Había una vez, en un hermoso bosque de Chile, una liebre muy rápida y una tortuga muy lenta. La liebre siempre se jactaba de su velocidad y se burlaba de la tortuga por ser tan lenta. Un día, la tortuga se cansó de ser ridiculizada y desafió a la liebre a una carrera. La liebre, confiada en su rapidez, aceptó el desafío sin pensarlo dos veces. Todos los animales del bosque se reunieron para ver quién ganaría la carrera.
Cuando llegó el gran día de la carrera, la liebre estaba segura de que ganaría fácilmente. Mientras tanto, la tortuga tenía un plan ingenioso en mente. Decidió no depender de su velocidad, sino de su astucia. La liebre y la tortuga se colocaron en la línea de partida, y el conejo, que era el juez, dio la señal de inicio. La liebre salió disparada y rápidamente se alejó de la tortuga. Estaba tan segura de su victoria que decidió hacer una pequeña siesta en el camino.
Mientras tanto, la tortuga seguía avanzando lentamente pero sin parar. No estaba preocupada por la ventaja inicial de la liebre, ella sabía que debía mantenerse constante. Al ver que la liebre se había detenido para dormir, decidió tomar un atajo a través de una ladera empinada.
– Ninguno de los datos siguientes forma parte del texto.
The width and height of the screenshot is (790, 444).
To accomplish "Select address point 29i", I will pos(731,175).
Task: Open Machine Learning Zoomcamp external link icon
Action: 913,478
Cuando la liebre se despertó, se dio cuenta de que la tortuga ya no estaba a la vista. Se apresuró a seguir corriendo, pero cuando llegó a la cima de la ladera, resbaló y cayó al suelo. Mientras tanto, la tortuga seguía avanzando sin descanso. Finalmente, la tortuga llegó a la meta y todos los animales del bosque la aclamaron como la ganadora. La liebre llegó después, cansada y humillada. Desde ese día, la liebre aprendió a no subestimar a los demás y la tortuga aprendió que la constancia y la astucia pueden llevarla lejos.